Rockefeller is a familiar name all across America, but it doesn’t typically pop up in everyday conversation in Albuquerque. The Albuquerque City Council is putting $200,000 into a skills-based hiring program called TalentABQ, and the Rockefeller Foundation just agreed to match it with an additional $200,000.
TalentABQ is an Innovate+Educate workforce assessment program designed to link workers and employers. Two and four-year degrees aren’t all that common in New Mexico, so there’s a need for sustainable jobs that adults can get right now without having to go back to school first. Statistics show that in Albuquerque, about 40 percent of people don’t graduate high school and over 30,000 people are unemployed.
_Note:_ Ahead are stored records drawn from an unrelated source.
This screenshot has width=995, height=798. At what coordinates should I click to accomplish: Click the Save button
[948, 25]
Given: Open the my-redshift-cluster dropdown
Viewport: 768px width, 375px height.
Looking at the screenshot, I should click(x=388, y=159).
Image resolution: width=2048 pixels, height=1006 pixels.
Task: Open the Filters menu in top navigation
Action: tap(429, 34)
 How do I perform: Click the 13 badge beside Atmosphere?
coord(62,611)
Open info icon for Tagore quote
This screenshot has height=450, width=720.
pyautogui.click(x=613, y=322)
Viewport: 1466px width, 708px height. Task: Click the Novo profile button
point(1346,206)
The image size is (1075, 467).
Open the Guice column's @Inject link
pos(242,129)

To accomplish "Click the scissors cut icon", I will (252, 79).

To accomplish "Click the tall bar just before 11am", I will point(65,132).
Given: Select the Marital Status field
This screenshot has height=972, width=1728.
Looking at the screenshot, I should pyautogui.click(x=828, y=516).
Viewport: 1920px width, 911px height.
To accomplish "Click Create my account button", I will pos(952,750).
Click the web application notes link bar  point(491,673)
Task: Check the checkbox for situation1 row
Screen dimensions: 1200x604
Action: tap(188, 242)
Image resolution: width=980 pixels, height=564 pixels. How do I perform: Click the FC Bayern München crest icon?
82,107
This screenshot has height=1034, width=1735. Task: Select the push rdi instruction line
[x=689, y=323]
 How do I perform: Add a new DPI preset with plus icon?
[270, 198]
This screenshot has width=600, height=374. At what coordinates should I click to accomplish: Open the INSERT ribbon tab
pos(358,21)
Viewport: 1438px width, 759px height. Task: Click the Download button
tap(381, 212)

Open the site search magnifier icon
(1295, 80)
Although it's based in Santa Fe, Innovate+Educate is a national nonprofit, and—you guessed it—the Albuquerque grant is part of something bigger than just a local economy boost in New Mexico. Albuquerque is one of 21 U.S. cities that joined a White House initiative about creating IT jobs. For the past year, Innovate+Educate has been working with the city of Albuquerque to find 350 tech employees.
So who’s the target demographic of this Albuquerque effort? Well, anyone familiar with Rockefeller's work on creating inclusive economies, both in the United States and abroad, won't be surprised that it's youth.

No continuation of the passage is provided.